YOUR OBJECTIVE: In the records below, repeat exactly the lines between the line holding "At what coordinates" and the line holding "1398x950 pixels.", inclusive, and drop the pictures.

DATA TO PROCESS:
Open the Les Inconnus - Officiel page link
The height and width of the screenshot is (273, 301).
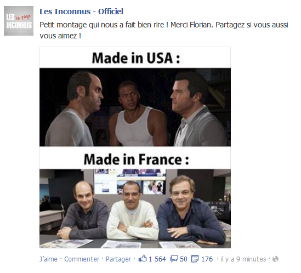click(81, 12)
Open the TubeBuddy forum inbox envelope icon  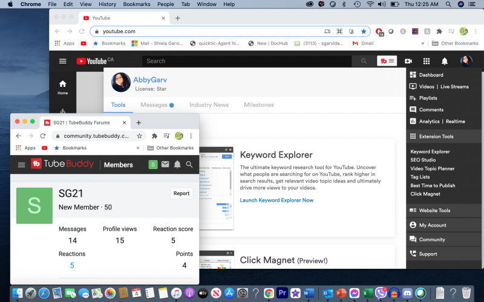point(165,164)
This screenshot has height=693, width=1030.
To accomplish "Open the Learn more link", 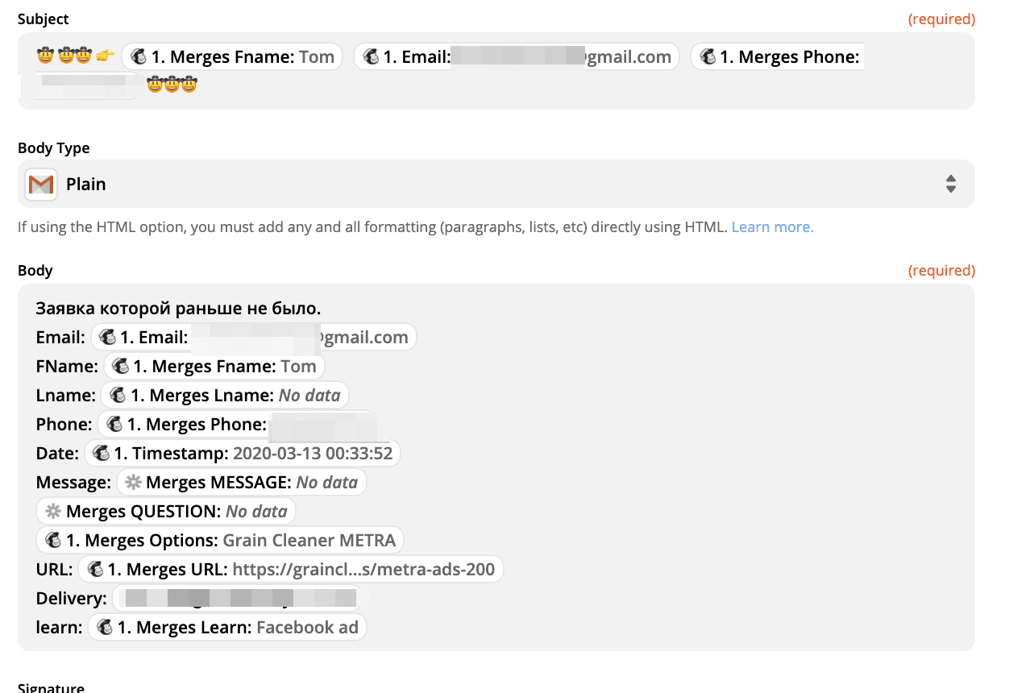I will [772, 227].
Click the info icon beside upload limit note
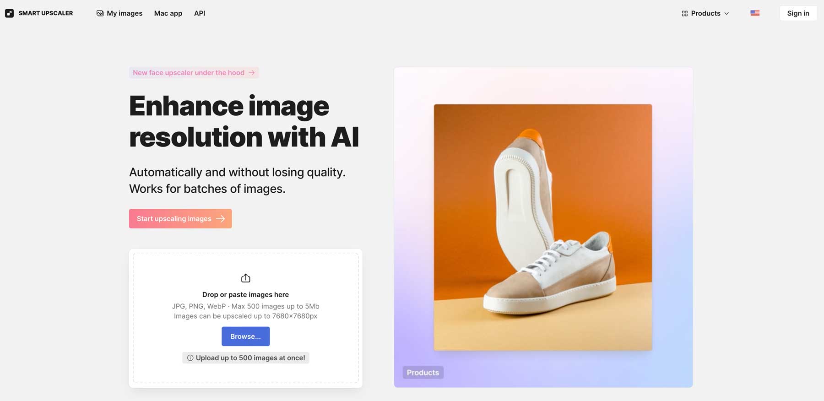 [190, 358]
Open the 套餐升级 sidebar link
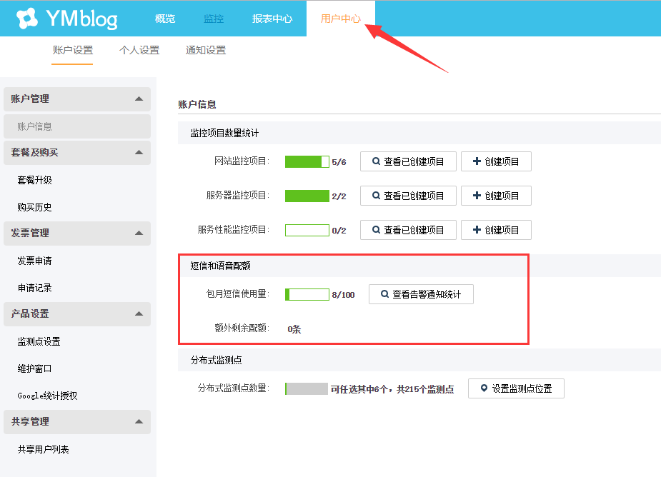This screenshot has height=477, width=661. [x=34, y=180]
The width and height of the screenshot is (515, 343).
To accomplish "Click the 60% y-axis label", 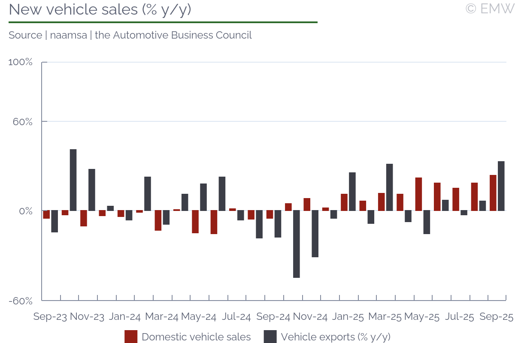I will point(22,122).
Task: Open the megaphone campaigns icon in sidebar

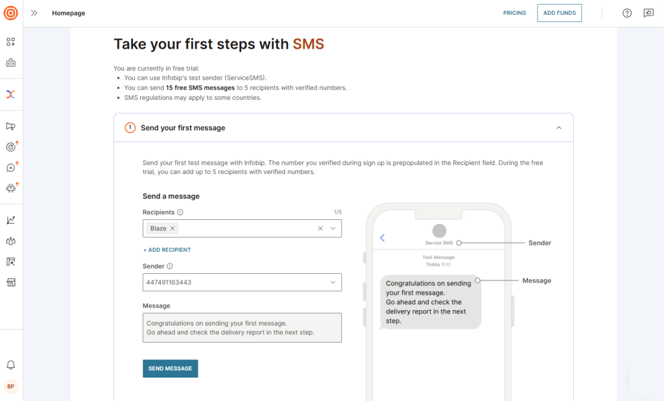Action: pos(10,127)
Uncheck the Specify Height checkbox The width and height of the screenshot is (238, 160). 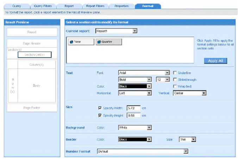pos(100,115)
* * *
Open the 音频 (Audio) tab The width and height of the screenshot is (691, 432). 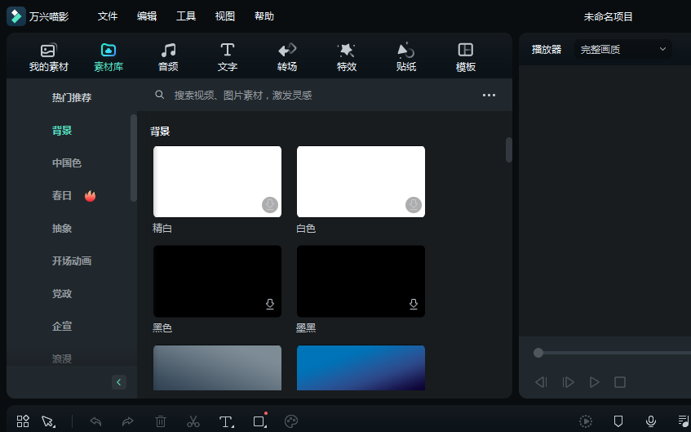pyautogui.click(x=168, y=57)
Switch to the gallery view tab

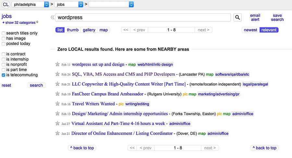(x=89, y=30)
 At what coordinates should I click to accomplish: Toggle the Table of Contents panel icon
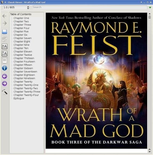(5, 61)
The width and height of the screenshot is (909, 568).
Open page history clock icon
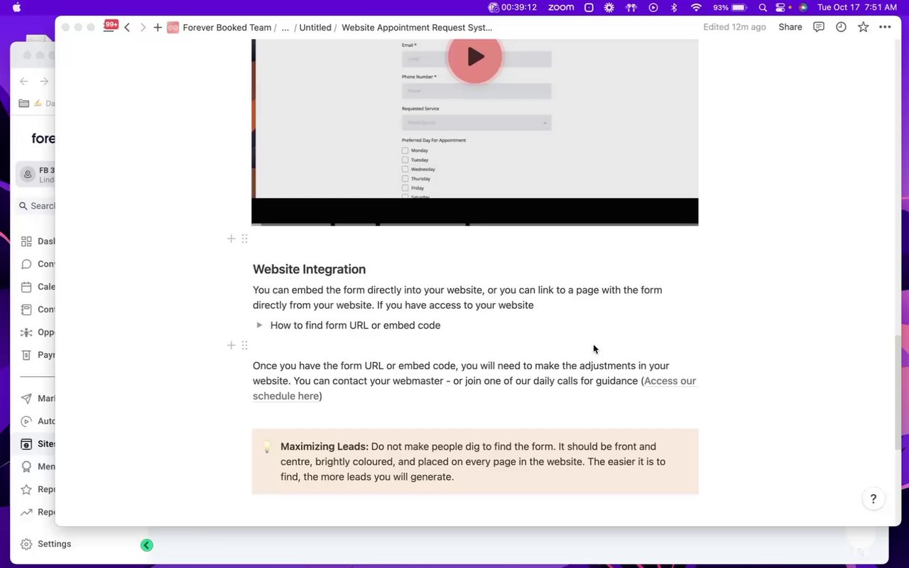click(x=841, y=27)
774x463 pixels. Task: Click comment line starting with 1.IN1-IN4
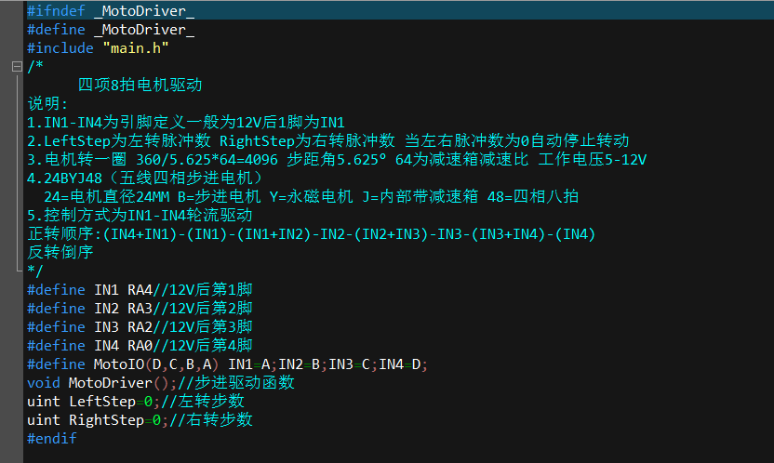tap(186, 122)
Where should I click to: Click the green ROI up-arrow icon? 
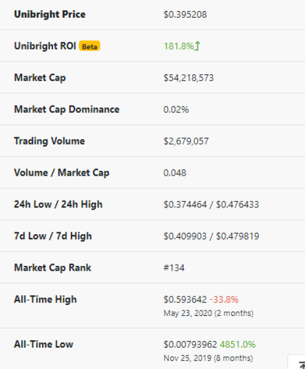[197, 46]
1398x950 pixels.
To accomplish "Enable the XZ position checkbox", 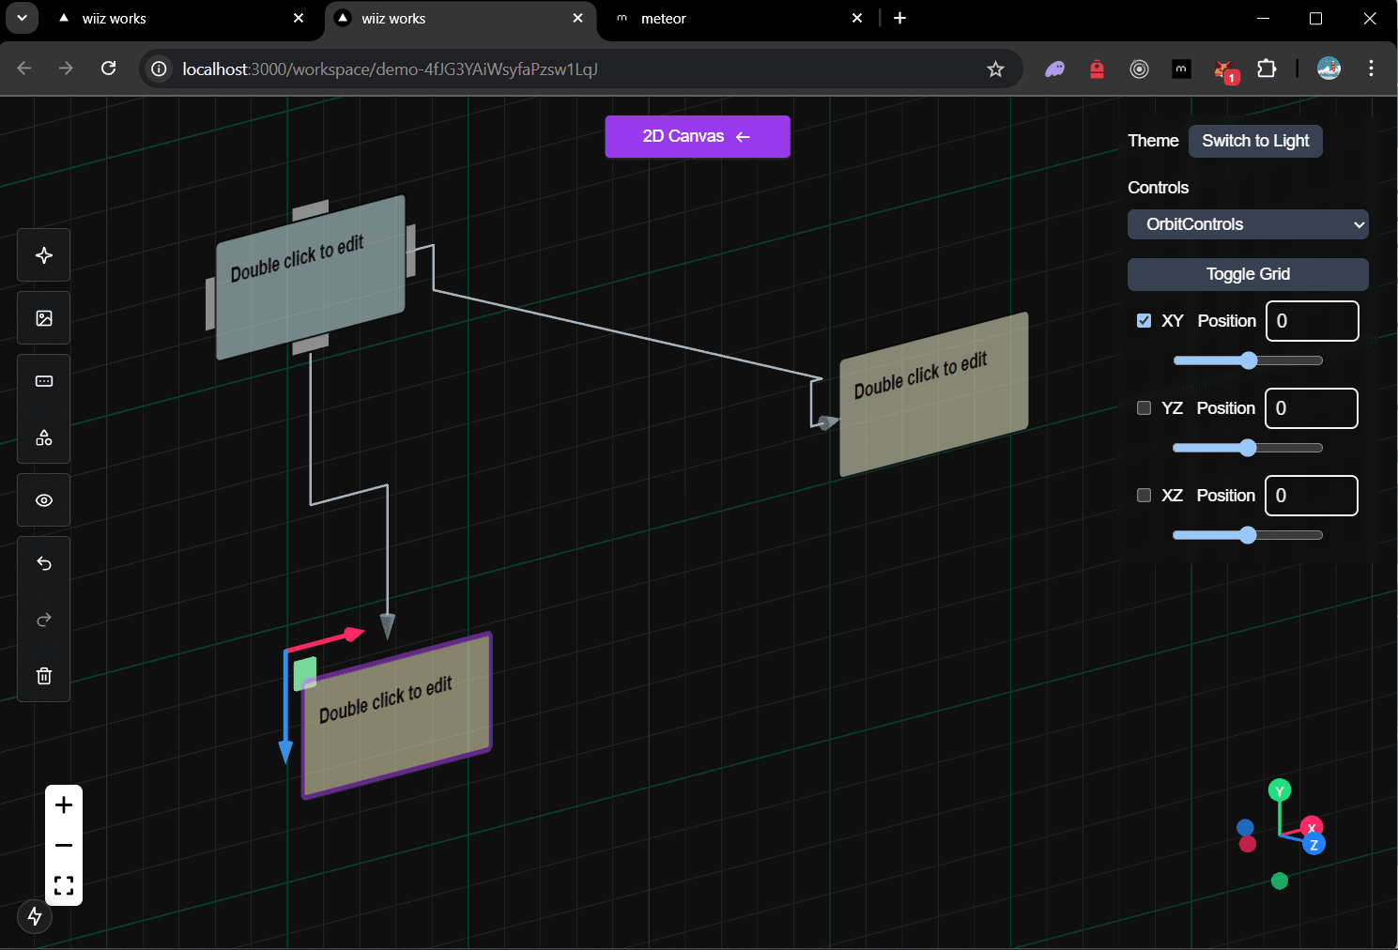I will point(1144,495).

ANSWER TO THE EXERCISE:
 At what coordinates should I click to accomplish: Toggle the Table of Contents panel icon
(5, 61)
The width and height of the screenshot is (909, 568).
Open page history clock icon
click(x=841, y=27)
774x463 pixels. Task: Click comment line starting with 1.IN1-IN4
tap(186, 122)
Where should I click to: Click the green ROI up-arrow icon? 
[197, 46]
1398x950 pixels.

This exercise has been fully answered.